Il est 8 heures. Je quitte Mekele pour le pays Afar. Je ne sais pas encore bien ce qui m’attend. Après 3 heures et demie de trajet sur une route asphaltée, mon 4×4 bifurque vers une piste pour entrer en territoire Afar. Il s’agit d’une zone particulièrement isolée, loin de tout, où seuls des téléphones satellitaires peuvent opérer. Peu à peu, la température extérieure grimpe. Le compteur avoisine les 35°C.

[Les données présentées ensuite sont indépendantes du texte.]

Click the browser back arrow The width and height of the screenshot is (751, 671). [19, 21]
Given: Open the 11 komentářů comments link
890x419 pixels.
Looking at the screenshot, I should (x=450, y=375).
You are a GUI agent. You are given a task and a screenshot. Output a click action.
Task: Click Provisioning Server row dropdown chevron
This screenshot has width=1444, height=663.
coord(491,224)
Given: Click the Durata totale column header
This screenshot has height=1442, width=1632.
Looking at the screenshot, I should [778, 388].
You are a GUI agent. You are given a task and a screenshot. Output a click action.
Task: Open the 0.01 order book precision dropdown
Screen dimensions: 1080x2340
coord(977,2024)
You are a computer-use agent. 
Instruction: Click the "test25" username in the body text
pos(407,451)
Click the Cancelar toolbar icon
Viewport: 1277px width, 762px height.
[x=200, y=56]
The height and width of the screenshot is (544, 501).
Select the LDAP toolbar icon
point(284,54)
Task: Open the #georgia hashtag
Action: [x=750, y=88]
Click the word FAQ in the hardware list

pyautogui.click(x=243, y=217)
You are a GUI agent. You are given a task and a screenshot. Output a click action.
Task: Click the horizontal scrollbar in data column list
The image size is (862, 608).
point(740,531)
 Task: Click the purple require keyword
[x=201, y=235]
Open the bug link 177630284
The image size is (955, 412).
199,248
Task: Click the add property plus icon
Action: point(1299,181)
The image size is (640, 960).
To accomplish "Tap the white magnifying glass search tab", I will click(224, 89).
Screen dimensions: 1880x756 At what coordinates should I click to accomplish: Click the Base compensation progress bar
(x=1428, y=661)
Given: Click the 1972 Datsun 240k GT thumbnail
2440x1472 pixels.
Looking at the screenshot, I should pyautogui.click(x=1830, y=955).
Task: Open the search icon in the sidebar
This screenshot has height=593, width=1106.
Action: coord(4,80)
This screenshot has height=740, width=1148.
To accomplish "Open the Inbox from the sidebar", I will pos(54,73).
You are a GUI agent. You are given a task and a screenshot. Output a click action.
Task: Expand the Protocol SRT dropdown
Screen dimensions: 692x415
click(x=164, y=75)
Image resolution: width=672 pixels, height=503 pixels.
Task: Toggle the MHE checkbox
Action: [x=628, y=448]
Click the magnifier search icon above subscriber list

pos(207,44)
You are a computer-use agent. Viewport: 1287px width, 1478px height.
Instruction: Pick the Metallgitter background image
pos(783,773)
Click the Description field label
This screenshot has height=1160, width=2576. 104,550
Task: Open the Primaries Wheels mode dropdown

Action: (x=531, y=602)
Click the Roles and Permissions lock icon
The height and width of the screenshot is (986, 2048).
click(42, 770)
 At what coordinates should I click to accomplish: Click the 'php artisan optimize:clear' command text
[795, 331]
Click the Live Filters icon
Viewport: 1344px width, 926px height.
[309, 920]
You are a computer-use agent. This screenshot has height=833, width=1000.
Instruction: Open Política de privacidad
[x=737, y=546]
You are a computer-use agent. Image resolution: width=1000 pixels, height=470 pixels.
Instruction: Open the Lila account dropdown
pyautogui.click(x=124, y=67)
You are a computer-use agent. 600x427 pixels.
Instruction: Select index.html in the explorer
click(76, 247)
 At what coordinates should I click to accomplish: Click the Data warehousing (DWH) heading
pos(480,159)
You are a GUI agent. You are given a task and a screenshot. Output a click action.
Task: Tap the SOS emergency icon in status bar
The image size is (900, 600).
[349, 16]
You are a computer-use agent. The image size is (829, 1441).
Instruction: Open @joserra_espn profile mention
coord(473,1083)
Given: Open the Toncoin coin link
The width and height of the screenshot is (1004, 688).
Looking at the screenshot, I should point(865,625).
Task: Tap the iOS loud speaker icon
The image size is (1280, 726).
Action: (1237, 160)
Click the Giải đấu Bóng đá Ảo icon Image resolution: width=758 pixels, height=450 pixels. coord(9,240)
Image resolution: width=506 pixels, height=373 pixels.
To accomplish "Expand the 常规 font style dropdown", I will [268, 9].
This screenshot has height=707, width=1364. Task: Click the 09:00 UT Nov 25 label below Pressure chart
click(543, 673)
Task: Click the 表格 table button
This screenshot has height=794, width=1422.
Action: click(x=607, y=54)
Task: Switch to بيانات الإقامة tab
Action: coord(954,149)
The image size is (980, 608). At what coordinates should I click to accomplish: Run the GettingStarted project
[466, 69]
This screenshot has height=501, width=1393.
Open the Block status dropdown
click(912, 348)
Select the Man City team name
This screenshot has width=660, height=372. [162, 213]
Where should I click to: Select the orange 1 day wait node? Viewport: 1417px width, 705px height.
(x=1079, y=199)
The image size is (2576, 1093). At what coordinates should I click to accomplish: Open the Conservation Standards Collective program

12h30 : arrivée au premier « check-point » qui est le point d’entrée et des formalités de l’Erta Ale. Nous nous installerons pour déjeuner. L’endroit n’est pas très bucolique mais favorise une première rencontre avec le peuple Afar, de réputation plutôt hostile. Pendant ce temps, le guide règle quelques formalités avec le chef Afar qui nous enverra par la suite des dromadaires pour acheminer notre campement en haut du volcan Erta Ale et des policiers Afars pour assurer notre sécurité.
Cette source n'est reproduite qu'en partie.